Fishermen at Ibrahim Hayderi jetty told The Express Tribune that they were directed to reach home port or drop anchor at nearest safe place. After an alert was issued by the met office, a large number of boats started returning to the jetties of Karachi as well as other coastal towns of Sindh and Balochistan.
They said that they faced high winds and choppy waters and the conditions were getting worse by the hour.
The boats preparing to go out to sea were also withheld by the port authorities. Fishermen fear that the storm will further drown them below the poverty line. Residents of Ibrahim Hayderi, an old fishing village in Karachi, are extremely worried about the inflation and unemployment than the destruction that may occur due to the cyclone. Boats continue to return at the jetty of Ibrahim Hyderi. From the total 1,800 boats, about 1,350 boats have returned so far.

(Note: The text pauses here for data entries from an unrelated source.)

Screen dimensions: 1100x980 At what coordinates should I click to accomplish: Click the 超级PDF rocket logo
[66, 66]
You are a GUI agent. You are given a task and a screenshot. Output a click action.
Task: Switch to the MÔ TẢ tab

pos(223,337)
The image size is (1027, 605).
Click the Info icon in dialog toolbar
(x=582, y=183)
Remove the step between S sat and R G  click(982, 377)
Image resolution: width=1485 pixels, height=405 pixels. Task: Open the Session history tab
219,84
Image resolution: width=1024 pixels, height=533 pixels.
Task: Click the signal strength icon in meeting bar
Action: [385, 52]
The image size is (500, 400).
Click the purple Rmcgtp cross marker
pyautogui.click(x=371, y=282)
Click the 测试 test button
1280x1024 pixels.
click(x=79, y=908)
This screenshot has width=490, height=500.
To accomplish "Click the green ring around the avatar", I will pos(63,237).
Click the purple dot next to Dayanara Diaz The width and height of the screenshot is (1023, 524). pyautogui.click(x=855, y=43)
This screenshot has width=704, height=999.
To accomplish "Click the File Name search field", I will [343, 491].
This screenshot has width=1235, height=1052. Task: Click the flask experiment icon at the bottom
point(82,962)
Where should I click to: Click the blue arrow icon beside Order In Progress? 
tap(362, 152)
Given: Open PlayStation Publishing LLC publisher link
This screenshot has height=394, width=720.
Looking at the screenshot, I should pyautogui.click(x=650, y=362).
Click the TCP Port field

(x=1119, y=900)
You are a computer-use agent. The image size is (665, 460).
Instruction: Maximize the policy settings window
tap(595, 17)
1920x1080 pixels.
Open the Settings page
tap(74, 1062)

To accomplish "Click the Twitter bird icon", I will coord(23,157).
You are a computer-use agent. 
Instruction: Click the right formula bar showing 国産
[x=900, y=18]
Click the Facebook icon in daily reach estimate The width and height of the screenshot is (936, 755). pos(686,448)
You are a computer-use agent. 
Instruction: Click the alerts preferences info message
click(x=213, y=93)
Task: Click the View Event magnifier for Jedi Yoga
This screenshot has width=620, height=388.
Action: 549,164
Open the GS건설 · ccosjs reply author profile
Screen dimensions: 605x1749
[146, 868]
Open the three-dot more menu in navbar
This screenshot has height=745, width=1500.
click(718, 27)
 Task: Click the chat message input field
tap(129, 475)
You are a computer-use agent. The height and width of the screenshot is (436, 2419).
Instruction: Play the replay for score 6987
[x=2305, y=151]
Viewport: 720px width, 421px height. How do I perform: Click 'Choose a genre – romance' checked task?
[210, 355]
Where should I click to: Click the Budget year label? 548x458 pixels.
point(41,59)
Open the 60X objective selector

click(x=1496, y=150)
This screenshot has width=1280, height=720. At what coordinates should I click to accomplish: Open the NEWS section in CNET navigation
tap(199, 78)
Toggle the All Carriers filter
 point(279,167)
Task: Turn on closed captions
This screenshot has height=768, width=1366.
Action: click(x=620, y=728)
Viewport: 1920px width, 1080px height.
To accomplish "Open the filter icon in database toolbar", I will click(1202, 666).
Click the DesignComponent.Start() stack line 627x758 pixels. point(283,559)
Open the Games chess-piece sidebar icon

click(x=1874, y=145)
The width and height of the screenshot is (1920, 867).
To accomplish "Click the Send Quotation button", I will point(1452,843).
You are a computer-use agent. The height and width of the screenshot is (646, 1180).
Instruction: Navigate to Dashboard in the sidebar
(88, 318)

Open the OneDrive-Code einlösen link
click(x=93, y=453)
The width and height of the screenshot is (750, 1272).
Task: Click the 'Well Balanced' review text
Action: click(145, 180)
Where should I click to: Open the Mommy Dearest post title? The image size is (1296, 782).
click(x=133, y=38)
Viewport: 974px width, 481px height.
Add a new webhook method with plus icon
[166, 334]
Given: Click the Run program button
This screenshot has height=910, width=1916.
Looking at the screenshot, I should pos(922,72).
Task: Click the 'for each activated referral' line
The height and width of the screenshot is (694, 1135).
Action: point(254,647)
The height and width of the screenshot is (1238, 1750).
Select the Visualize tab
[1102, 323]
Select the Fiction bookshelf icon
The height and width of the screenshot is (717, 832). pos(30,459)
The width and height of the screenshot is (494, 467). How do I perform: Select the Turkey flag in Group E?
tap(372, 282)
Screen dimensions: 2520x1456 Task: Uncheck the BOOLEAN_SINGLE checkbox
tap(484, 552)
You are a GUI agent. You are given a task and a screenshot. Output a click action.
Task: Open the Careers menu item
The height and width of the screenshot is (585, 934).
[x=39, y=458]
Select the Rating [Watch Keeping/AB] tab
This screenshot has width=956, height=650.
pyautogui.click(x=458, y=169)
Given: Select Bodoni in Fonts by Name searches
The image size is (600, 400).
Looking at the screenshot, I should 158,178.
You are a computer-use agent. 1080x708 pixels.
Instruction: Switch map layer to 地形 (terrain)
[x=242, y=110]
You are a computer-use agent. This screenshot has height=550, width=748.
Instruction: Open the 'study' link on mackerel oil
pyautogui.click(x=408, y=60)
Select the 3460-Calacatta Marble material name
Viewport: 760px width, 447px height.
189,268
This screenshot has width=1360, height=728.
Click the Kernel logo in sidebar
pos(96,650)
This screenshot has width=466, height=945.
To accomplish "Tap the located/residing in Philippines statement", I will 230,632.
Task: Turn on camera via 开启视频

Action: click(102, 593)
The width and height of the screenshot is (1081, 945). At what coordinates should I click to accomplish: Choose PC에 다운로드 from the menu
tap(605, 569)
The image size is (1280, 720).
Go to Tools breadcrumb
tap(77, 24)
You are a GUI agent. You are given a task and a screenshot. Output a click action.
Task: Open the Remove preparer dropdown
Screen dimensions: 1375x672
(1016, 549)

According to fishermen, a fishing trawler roams in the sea for at least a month and incurs a cost of about Rs2.5 to Rs3.0 million including salary and expense of staff, rations, ice and fuel worth hundreds of thousands of rupees.
A trawler owner said many fishermen were near Indian waters after sailing for 10 days in the Arabian Sea. However, organizations and government agencies concerned with the fishermen directed them via wireless to return. The news spread from one boat to another through mobile or radio. On the way, the fishermen also encountered strong waves and winds.
According to those who returned empty handed from the seas, a huge amount of fuel was wasted on transportation while the laborers and staff were also deprived of wages due to which the hardships of the poor fishermen have increased. The fishermen said they do not expect any government assistance and would return as soon as the storm subsides so that they can make their ends meet. Other sectors related with the fisheries are also affected, including drivers, commercial loaders, ice factories, laborers and fishmongers and traders.
Published in The Express Tribune, May 16th, 2021.